• **SHORT EXERCISE A**
Which people does the Aaron Siskind piece name?

• **PASSAGE TO READ**

-.-.-

Master the Art of Photography Aaron Siskind Style
Stop, Look, and Capture Stunning Shots – A Guide to Appreciating the Process
“If you look very intensely and slowly things will happen that you never dreamed of before.”— Aaron Siskind
Commenting on his photography beginnings Aaron Siskind remarked, “I was given a small camera as a wedding gift from a very dear friend. My first pictures were taken on my honeymoon. As soon as I became familiar with the camera, I was intrigued with the possibilities of expression it offered. It was like a discovery for me” (“Aaron Siskind,” 2024).
As I was intrigued by the same possiblity of expression that Siskind mentioned in the quote above. The serene sea from a pier in Southern California, revealed an anomoly of plant growth. . Here were plants on top of a surface they wouldn’t normally belong.
“Ah ha!” I thought to myself, a photo op, one that has a unique back drop. The plants were not growing into the air as normal plants do, they were floating on top of a light blue green surface, an aqua that signals the sea.
In an interview with Smithsonian Magazine, Siskind comments about his relationship with his parents. “I never had any real emotional attachment and certainly no intellectual relationship with them — -right from the start I was a street child.” Perhaps that explains his fondness for art found on the streets of New York City, where he was born and raised, — anything from close-ups of graffiti to ragged posters peeling off of a wall” (“Oral History,” 1982).
As a child, Siskind became interested first in poetry. He came to find poetry “painful” because he had trouble creating the right words. It wasn’t until he got married when that he showed an interest in photography, which he called a medium of immediacy — you get to see the picture right away.
Siskind moved from documentary to abstract photography after he became friends with abstract expressionist painters Mark Rothko and Adolph Gottlieb. His interest in having primary subjects in his photographs waned. “For the first time in my life, subject matter, as such, had ceased to be of primary importance,” Siskind explained. “Instead, I found myself involved in the relationship of these objects, so much so that the pictures turned out to be deeply moving and personal experiences.”

-.-.-

• **Stored items from a collection**
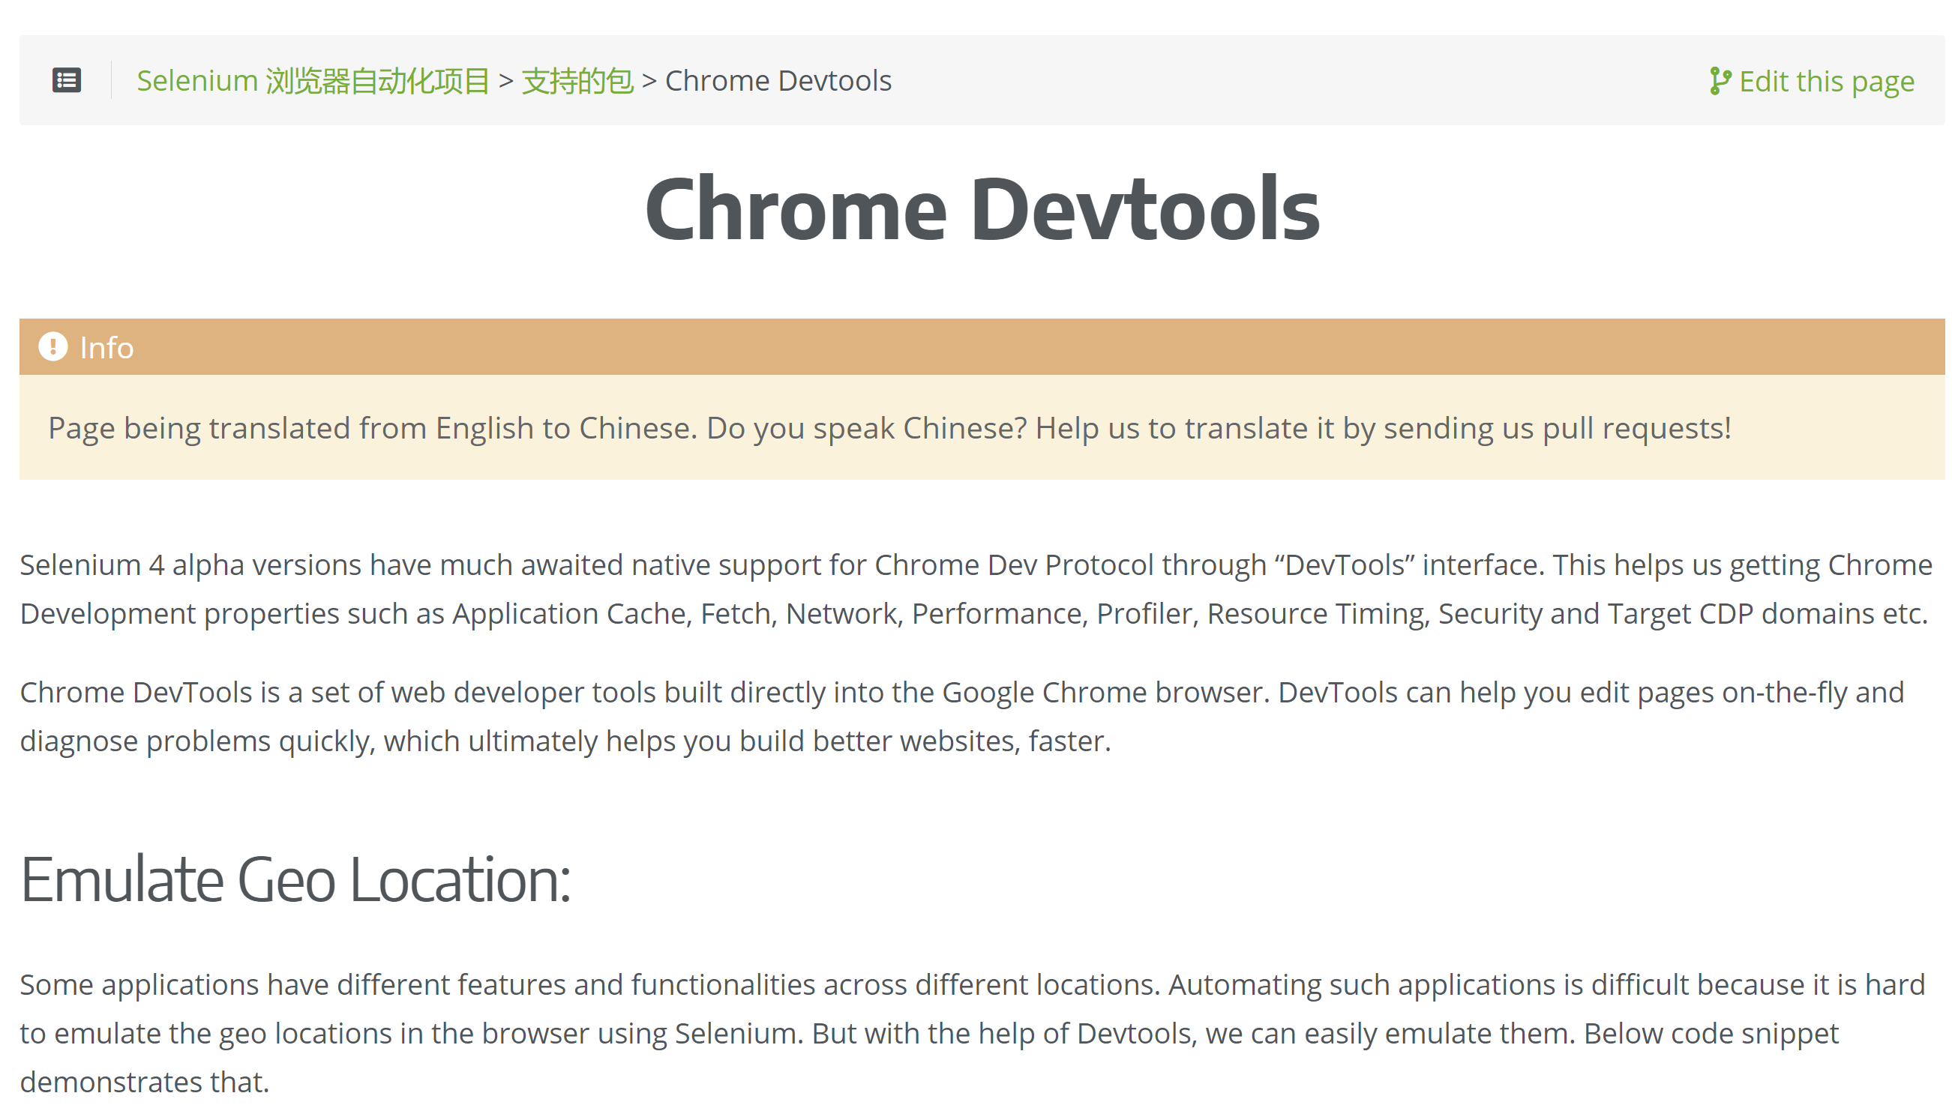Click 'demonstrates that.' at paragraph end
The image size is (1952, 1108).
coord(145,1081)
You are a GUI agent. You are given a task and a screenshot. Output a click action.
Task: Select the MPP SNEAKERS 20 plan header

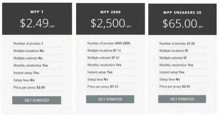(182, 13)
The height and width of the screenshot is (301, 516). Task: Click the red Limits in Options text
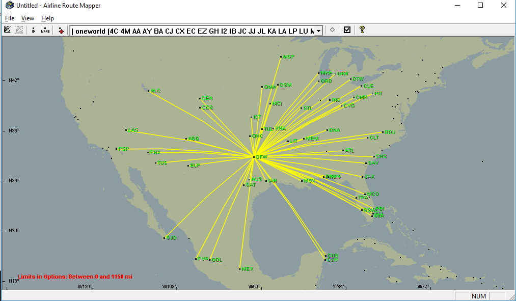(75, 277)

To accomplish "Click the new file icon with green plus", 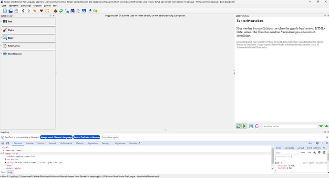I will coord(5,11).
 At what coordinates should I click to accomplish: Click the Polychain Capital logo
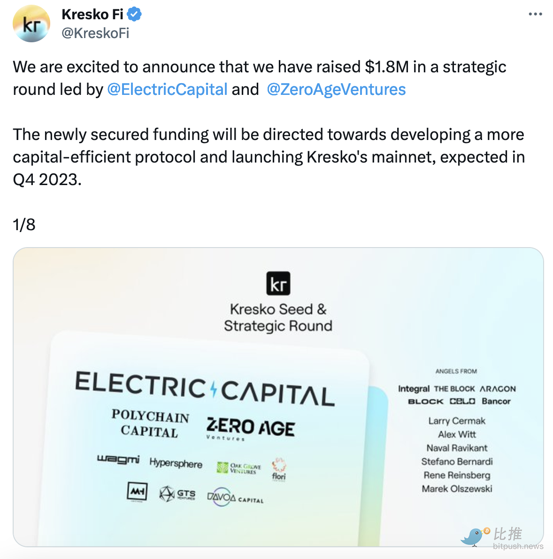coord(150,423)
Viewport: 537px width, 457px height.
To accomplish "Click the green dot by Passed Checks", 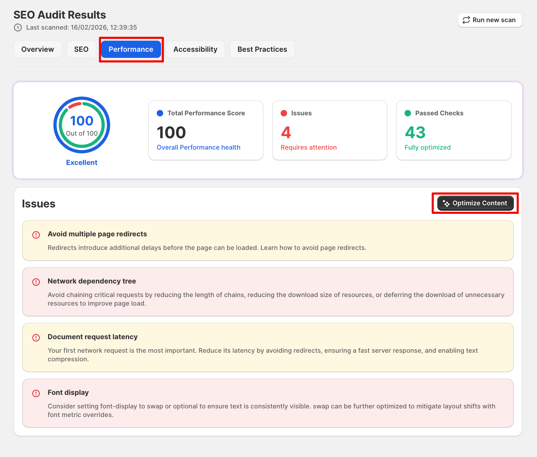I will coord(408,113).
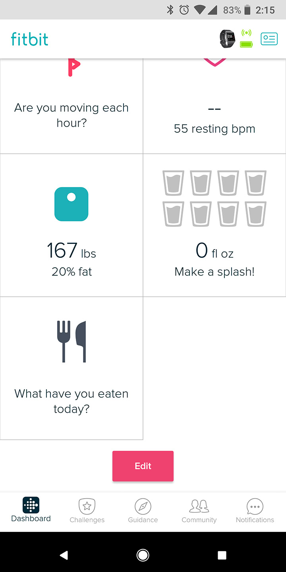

-.-.-

• **SHORT EXERCISE B**
Which lines of the entries contain the string "height"? Pull out each such line in full, treating case as significant.

• **WORKED SOLUTION A**
Aaron Siskind, Mark Rothko, Adolph Gottlieb

• **WORKED SOLUTION B**
The height and width of the screenshot is (301, 516). Task: Click the red Limits in Options text
Viewport: 537px width, 457px height.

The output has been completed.